Das konstruktive Misstrauensvotum ist ein Instrument, mit dem der Bundestag dem Bundeskanzler das Misstrauen aussprechen kann, allerdings nur, indem er gleichzeitig mit der Mehrheit seiner Mitglieder einen Nachfolger wählt.
Was ist die "neue Gewaltenteilung", von der Eberhard Schütt-Wetschky spricht?
Schütt-Wetschky unterscheidet zwischen inhaltlicher und staatsrechtlicher Gewaltenteilung. Er argumentiert, dass die klassische Gewaltenteilung zwar formal besteht, aber materiell gescheitert ist. Die "neue Gewaltenteilung" findet nicht zwischen Bundestag und Bundesregierung statt, sondern zwischen Regierungsmehrheit und Opposition und ist eher politische Kontrolle als Gewaltenteilung im herkömmlichen Sinne.
Was bedeutet der "Gang nach Karlsruhe" im Kontext der parlamentarischen Kontrolle?

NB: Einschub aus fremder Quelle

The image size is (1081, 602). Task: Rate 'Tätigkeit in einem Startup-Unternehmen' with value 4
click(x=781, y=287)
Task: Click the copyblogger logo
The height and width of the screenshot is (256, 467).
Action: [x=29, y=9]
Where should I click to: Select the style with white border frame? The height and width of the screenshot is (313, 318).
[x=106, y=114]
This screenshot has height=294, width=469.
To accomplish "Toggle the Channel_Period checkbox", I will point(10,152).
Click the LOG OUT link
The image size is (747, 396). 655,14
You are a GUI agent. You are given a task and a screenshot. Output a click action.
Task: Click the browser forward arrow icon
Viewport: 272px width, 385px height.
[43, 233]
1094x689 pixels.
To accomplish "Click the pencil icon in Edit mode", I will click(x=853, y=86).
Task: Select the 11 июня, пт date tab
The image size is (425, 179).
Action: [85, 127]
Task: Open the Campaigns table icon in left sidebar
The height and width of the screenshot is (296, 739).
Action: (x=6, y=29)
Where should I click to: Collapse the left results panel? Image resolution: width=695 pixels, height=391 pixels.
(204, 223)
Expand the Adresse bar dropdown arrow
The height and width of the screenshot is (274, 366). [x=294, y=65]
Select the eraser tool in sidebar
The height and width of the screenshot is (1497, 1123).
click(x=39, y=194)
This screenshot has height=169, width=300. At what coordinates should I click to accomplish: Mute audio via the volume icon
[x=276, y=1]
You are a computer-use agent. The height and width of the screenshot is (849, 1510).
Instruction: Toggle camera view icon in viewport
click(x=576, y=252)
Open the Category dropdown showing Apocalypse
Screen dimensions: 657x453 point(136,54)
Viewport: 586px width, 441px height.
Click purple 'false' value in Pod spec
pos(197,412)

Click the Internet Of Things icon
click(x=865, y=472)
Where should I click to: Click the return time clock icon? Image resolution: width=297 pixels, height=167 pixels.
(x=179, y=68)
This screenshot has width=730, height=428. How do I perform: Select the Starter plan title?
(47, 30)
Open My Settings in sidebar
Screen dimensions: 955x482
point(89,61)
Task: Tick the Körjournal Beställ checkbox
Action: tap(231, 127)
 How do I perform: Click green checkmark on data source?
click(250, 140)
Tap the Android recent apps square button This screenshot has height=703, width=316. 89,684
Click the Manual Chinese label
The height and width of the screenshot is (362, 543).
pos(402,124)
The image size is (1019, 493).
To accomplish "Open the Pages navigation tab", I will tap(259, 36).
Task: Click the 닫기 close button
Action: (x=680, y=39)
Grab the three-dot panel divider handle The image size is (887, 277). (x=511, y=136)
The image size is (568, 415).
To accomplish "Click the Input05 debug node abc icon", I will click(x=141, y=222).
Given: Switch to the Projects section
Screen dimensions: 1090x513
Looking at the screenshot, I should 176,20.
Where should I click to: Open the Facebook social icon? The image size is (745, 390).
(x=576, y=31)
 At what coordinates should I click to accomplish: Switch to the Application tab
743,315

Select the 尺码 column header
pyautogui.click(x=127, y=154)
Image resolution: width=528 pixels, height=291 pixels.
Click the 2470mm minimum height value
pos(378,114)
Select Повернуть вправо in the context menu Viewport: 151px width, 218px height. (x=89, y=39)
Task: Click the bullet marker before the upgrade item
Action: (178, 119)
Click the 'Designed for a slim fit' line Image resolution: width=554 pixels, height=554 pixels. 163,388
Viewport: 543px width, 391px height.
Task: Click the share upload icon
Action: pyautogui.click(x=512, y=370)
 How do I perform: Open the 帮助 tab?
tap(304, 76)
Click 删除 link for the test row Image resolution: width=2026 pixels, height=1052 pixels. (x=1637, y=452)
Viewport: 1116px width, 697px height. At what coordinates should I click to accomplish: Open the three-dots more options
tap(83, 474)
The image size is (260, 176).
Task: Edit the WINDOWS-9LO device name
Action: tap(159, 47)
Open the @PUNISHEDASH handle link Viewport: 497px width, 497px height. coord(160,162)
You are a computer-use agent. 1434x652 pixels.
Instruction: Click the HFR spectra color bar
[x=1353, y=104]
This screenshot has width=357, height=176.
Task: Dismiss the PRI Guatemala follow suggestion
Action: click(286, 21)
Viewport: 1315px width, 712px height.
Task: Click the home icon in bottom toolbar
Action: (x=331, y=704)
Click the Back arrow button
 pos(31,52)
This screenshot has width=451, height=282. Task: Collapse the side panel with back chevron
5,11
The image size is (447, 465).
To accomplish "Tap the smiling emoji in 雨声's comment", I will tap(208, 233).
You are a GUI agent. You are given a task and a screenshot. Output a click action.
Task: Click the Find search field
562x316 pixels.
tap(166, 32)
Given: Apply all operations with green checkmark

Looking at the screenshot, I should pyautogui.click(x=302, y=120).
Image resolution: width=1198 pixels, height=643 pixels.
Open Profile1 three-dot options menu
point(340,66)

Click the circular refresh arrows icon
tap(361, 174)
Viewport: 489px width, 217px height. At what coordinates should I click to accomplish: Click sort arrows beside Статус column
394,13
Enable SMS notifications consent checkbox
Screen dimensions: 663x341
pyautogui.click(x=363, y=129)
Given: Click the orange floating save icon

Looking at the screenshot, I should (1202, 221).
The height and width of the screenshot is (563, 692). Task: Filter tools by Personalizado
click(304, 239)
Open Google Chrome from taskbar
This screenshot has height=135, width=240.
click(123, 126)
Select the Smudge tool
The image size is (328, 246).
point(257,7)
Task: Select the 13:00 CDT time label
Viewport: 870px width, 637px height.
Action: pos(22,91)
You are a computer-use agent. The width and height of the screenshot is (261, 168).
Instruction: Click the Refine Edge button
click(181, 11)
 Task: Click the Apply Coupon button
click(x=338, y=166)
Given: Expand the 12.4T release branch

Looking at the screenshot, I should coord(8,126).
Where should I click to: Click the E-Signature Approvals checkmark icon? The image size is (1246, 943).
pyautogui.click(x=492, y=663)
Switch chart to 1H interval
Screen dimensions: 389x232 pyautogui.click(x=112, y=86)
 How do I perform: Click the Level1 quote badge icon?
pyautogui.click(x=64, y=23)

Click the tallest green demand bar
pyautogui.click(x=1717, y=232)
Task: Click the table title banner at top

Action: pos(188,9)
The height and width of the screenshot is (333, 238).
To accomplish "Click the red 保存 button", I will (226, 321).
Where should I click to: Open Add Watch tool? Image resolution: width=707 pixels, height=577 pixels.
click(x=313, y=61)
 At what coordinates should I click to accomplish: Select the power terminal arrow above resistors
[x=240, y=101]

Der "Gang nach Karlsruhe" bezieht sich auf die Möglichkeit der Opposition, auf Beschluss eines Drittels des Parlaments bereits in Kraft getretene Bundesgesetze dem Bundesverfassungsgericht zur Überprüfung auf ihre Verfassungsmäßigkeit vorzulegen (abstrakte Normenkontrolle). Dies dient als rechtliche Kontrollmöglichkeit.
Welche Schlussfolgerung zieht die Abhandlung bezüglich der Verfassungswirklichkeit und der Kontrollfunktion des Bundestags?
Die Abhandlung kommt zu dem Schluss, dass es einen Unterschied zwischen Verfassungsfiktion und Verfassungswirklichkeit im Verhältnis von Parlament und Regierung gibt. Der Bundestag als Ganzes fungiert nicht als Kontrolleur der Regierung, aber die parlamentarische Minderheit (die Opposition) erfüllt diese Aufgabe, insbesondere durch die Artikulationsfunktion und die Möglichkeit des "Gangs nach Karlsruhe".
Was wird über die Rolle der Parteien gemäß Artikel 21 des Grundgesetzes im Text gesagt?
Gemäß Artikel 21 Abs. 1 Satz 1 GG sollen die Parteien nur „bei der politischen Willensbildung des Volkes“ mitwirken, was zugleich auch bedeutet: nicht bei der politischen Willensbildung des Staates “, beziehungsweise des Staatsorgans Bundestag. Dies steht im Gegensatz zur faktischen Bedeutung von Fraktionen und Fraktionsdisziplin.